## OBJETIVO DO EXERCÍCIO
Transcreva fielmente a passagem do texto sobre o trabalho voluntário de Alexandre Calderaro que se inicia com as palavras que contêm "Desde então, ele" e termina em "e alimentação orgânica.".

## TRECHO FORNECIDO

************

Alê em uma de suas primeiras paradas, no Rio Grande do Sul. Foto: Reprodução/Facebook

“O que você faz, Alê?”, perguntam muitos dos amigos que acompanham Alexandre Calderaro, de 29 anos, nas redes sociais. A resposta é sempre a mesma e vem acompanhada de um sorriso: “eu faço o que posso”. É que o Alê, como gosta de ser chamado, tornou-se um “advogado aposentado” em 2016, com apenas 26 anos. Foi quando ele pediu demissão de um escritório de advocacia em Curitiba e saiu pelo Brasil fazendo trabalho voluntário.
Desde então, ele já passou pela Cidade Escola Ayni, em Guaporé, pela Escola Caminho do Meio, em Viamão e pela Ecovila Karaguatá, em Santa Cruz do Sul, todas no Rio Grande do Sul. Em São Paulo também esteve no Projeto Âncora, em Cotia, na Fazenda Ecológica Quilombo, em Bofete e na Organização Não Governamental (ONG) TETO Brasil, em São Paulo. Entre outras coisas, já trabalhou com educação, construções para a população de baixa renda e alimentação orgânica.

************

(Itens listados em um conjunto de dados)
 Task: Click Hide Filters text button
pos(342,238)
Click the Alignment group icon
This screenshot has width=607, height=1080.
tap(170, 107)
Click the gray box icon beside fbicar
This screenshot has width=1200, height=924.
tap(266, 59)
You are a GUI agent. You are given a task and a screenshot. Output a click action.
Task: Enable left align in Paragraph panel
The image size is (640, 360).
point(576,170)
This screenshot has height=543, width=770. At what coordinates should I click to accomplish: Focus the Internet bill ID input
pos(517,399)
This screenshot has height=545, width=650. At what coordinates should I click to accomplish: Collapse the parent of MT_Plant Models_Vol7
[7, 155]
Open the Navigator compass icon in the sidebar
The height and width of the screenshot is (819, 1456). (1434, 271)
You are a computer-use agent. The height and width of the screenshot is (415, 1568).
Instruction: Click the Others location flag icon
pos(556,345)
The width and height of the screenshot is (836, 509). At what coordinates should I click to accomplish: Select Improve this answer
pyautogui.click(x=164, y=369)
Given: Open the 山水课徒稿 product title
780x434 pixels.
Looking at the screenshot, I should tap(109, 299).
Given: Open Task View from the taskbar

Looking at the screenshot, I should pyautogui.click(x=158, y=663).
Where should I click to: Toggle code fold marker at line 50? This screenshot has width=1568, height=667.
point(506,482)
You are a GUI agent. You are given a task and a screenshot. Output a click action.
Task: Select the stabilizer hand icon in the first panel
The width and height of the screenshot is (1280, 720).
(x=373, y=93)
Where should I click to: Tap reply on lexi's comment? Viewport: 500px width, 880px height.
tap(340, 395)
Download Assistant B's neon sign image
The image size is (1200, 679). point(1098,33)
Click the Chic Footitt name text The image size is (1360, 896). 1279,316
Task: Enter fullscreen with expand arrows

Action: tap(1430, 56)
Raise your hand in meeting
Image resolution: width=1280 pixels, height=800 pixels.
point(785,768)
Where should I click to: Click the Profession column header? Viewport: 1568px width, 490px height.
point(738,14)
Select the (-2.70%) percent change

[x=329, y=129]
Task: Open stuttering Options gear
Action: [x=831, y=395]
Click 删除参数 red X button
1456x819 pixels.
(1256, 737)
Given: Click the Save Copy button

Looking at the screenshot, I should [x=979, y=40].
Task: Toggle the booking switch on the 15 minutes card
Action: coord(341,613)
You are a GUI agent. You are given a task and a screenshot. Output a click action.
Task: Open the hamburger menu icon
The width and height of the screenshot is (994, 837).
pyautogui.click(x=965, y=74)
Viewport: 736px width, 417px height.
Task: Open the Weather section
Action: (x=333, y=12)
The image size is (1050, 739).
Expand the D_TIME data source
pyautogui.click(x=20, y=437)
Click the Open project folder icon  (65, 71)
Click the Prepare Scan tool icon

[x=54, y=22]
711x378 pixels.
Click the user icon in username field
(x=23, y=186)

************

## RESULTADO
Desde então, ele já passou pela Cidade Escola Ayni, em Guaporé, pela Escola Caminho do Meio, em Viamão e pela Ecovila Karaguatá, em Santa Cruz do Sul, todas no Rio Grande do Sul. Em São Paulo também esteve no Projeto Âncora, em Cotia, na Fazenda Ecológica Quilombo, em Bofete e na Organização Não Governamental (ONG) TETO Brasil, em São Paulo. Entre outras coisas, já trabalhou com educação, construções para a população de baixa renda e alimentação orgânica.